A month or two ago I joined Ancestry.com, where my uncle Stephen said I would find all the work he'd done over the years. It's fun, like a particularly nerdy sort of video game. I've mostly been fleshing out the Norwegian side of the family. But I have a calendar event for today! Peg died, in 2000. I wasn't told until after the fact, so I didn't get to go to the funeral.
Peg was born in 1906, in Cambridge, to Scottish Canadians—I had no idea about that part, but they were from the places that really preserved Scottish folk traditions, in Nova Scotia and Cape Breton Island. She was Very Very Catholic™, which I imagine she was raised with, given the family naming scheme:
Yes, Lochlin's mother was Margaret, Lochlin married a Margaret, and they raised Peg, another Margaret. It's not clear to me that there are Saints David or Sarah, but maybe they skated past a less assiduous priest or two. Peg was staunchly anti-abortion, which in all our time together was probably the only disagreement of substance, so we did what grown-ups do, and talked about everything else. She was always on the ball, a sharp Bostonian tongue that ran at lightspeed, and a conversational engagement that was basically improv comedy.

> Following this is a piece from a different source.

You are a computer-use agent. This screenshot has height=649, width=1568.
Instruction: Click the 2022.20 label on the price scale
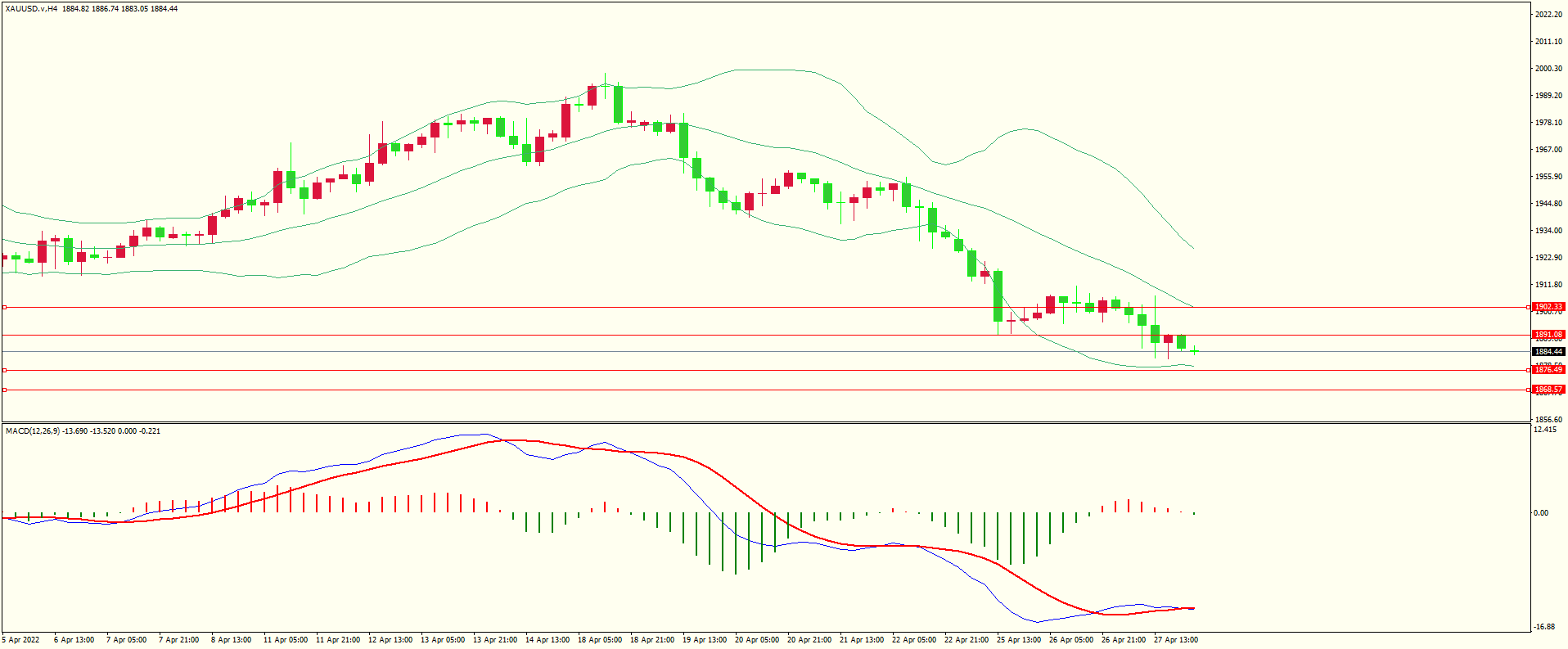(x=1548, y=15)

(Ancestry.com claims she and her husband Jack had a child who is alive enough to remain anonymous; that's sort of mind-blowing, if true, but I Occam's Razor says it's a computer hiccup.)
One Christmas Eve I went to visit her in the nursing home, I think after Jack died, and she got crabby at me: "Go away. I told everyone not to visit me."
Being an honest relationship, I mocked her with a sentence of grouchy animal noises: "Rahrahrahrr. Rarrararar. Raarerrrrarhar!".
She didn't miss a beat: "And I understood every word!".
She had a lot to offer a super-smart wiseass kid. I'm sorry she never got to meet Honor or J, and also sorry she never got to meet Honor's grandmother. I'm not sure what they had in common besides being spectacularly feisty elderly women, but what else do you need? It would have been fun to see.
Every time I saw her at the nursing home, I would head back to college, and she would give me a couple of the most brand-new $100 bills I've ever seen, with the same message:
"Don't spend it on beer and women. Come back and see me, if I'm still here."
Not to worry, Peg. I spent it on gin and bagels.